## Exercise description
Write out the data word for word and drop any picture you find.

Start of Entries shown

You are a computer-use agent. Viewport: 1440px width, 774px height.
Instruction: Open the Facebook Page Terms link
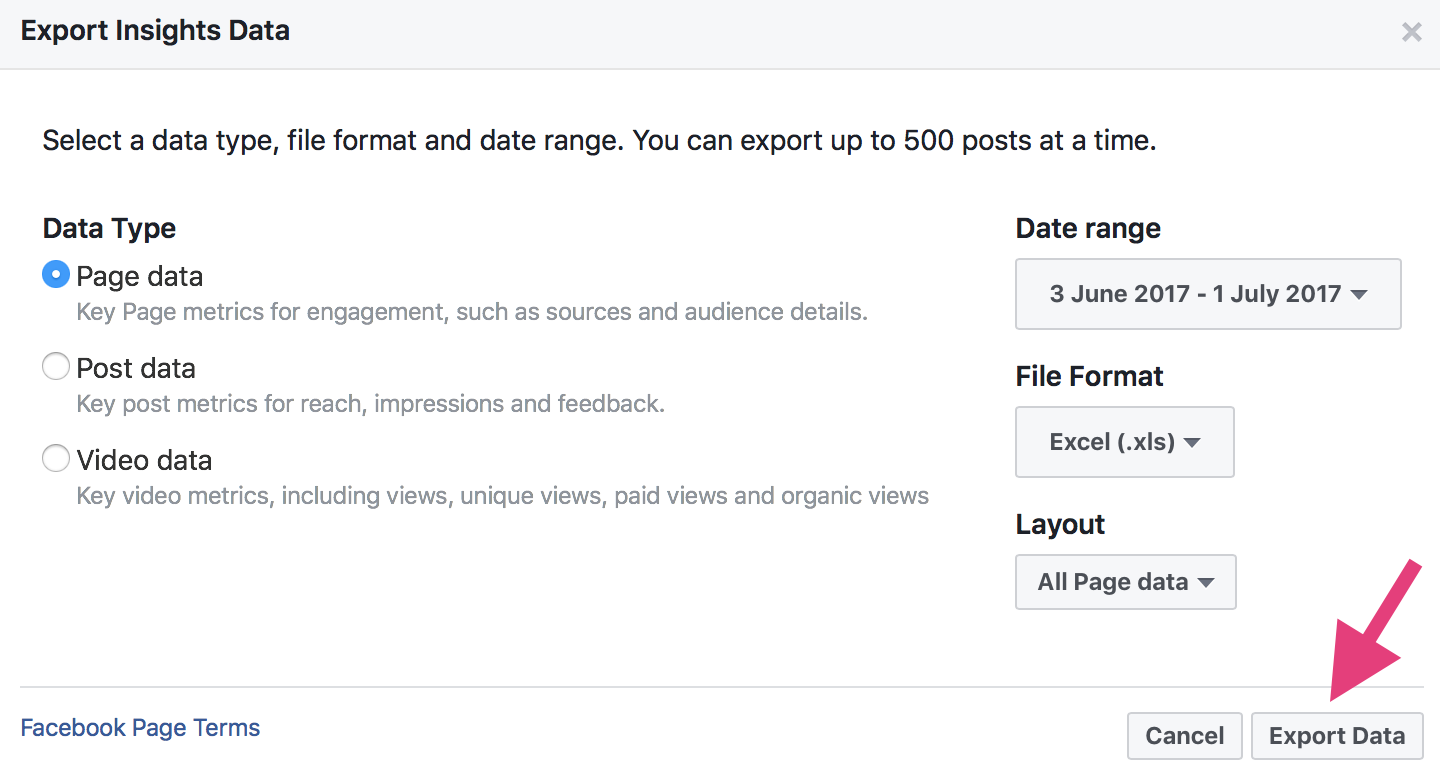140,728
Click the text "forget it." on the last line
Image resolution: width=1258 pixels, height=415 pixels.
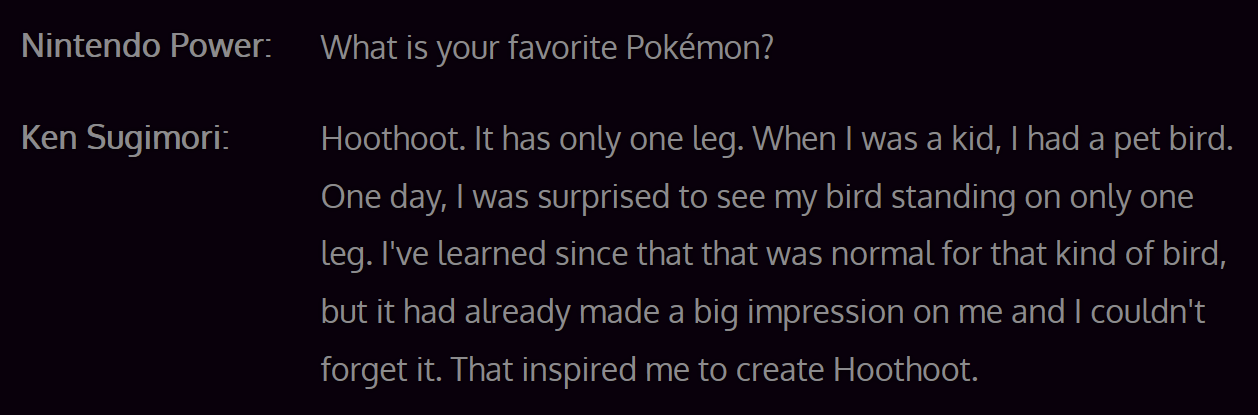coord(383,371)
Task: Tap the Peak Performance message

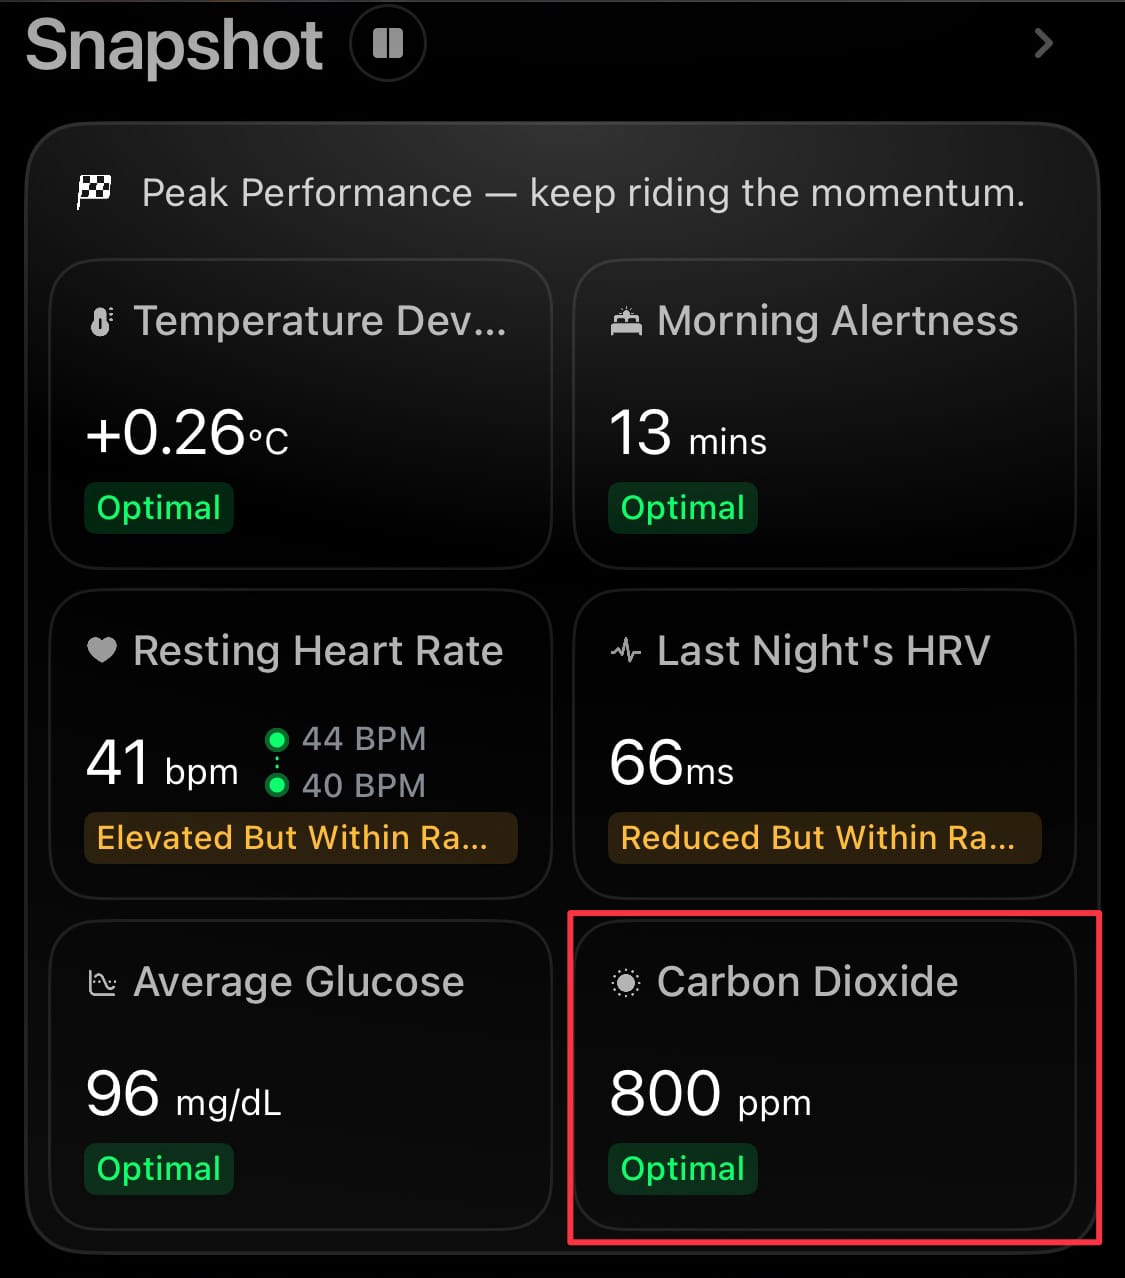Action: pyautogui.click(x=583, y=192)
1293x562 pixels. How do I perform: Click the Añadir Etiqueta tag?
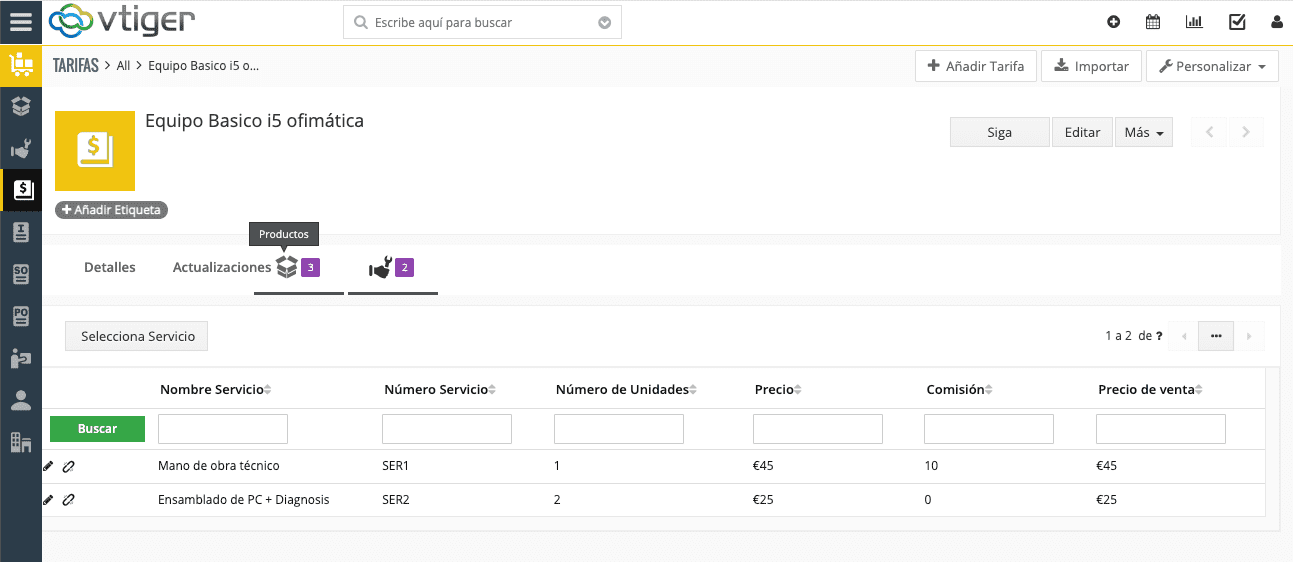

End of Entries shown

## Answer box
You are a computer-use agent. Viewport: 1440px width, 774px height.
Instruction: Open the Facebook Page Terms link
140,728
Click the text "forget it." on the last line
Image resolution: width=1258 pixels, height=415 pixels.
coord(383,371)
Task: Tap the Peak Performance message

Action: pyautogui.click(x=583, y=192)
1293x562 pixels. How do I perform: Click the Añadir Etiqueta tag?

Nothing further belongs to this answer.